La capacità delle persone di esprimere un sentimento di empatia è il risultato di una combinazione di fattori esterni – l’educazione, le nostre esperienze personali, ecc. – e fattori interni: il nostro patrimonio genetico.
Lo rivelano i ricercatori dell’Università di Cambridge, che in collaborazione con gli esperti di genetica di 23andMe e un team di scienziati internazionali hanno condotto uno studio sull’empatia, coinvolgendo oltre 46mila individui e analizzando le loro capacità di comprendere le emozioni e i sentimenti delle altre persone.
La ricerca, la più vasta effettuata sul tema, si è basata su un questionario chiamato Empathy Quotient (EQ), e su un campione di saliva per le analisi genetiche.
«Questo è un passo importante verso la comprensione del piccolo ma decisivo ruolo che la nostra genetica ricopre nell’empatia», ha spiegato il ricercatore Varun Warrier. «Ma dobbiamo tenere in conto che solo un decimo delle differenze individuali in questo ambito, nell’intera popolazione, è causato da fattori genetici. È importante esplorare anche gli altri fattori che giustificano il restante 90%».
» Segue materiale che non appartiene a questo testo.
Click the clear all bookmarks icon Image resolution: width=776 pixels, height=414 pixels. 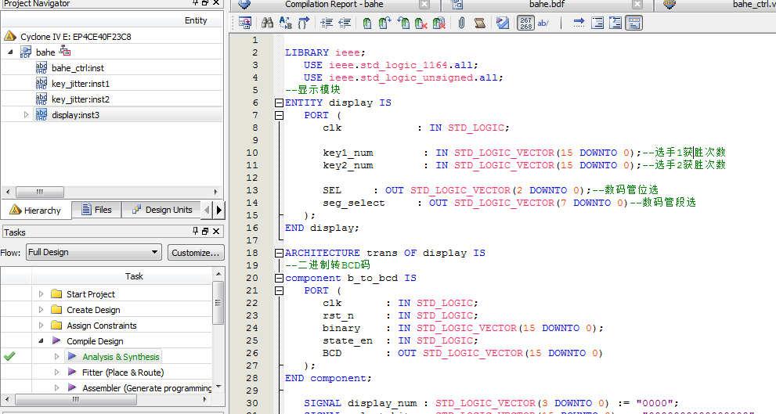tap(439, 23)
Lo studio ha messo in luce alcuni dati curiosi, per esempio che le donne tendono ad essere più empatiche degli uomini, ma non per questioni di DNA, visto che non vi sono differenze di geni che contribuiscano al livello di empatia in uomini e donne. Ancora, alcune varianti genetiche associate ad un basso livello di empatia sono state associate anche ad un maggiore rischio di autismo.
«Scoprire che anche solo una frazione delle ragioni per cui manifestiamo diversi livelli di empatia è dovuta a questioni genetiche ci aiuta a capire più a fondo gli individui che soffrono di autismo e il modo in cui essi immaginano le emozioni e la sofferenza delle altre persone», ha dichiarato professor Simon Baron-Cohen, direttore del Centro di ricerca per l’autismo presso l’università inglese.
La ricerca è stata pubblicata nella rivista scientifica Translational Psychiatry.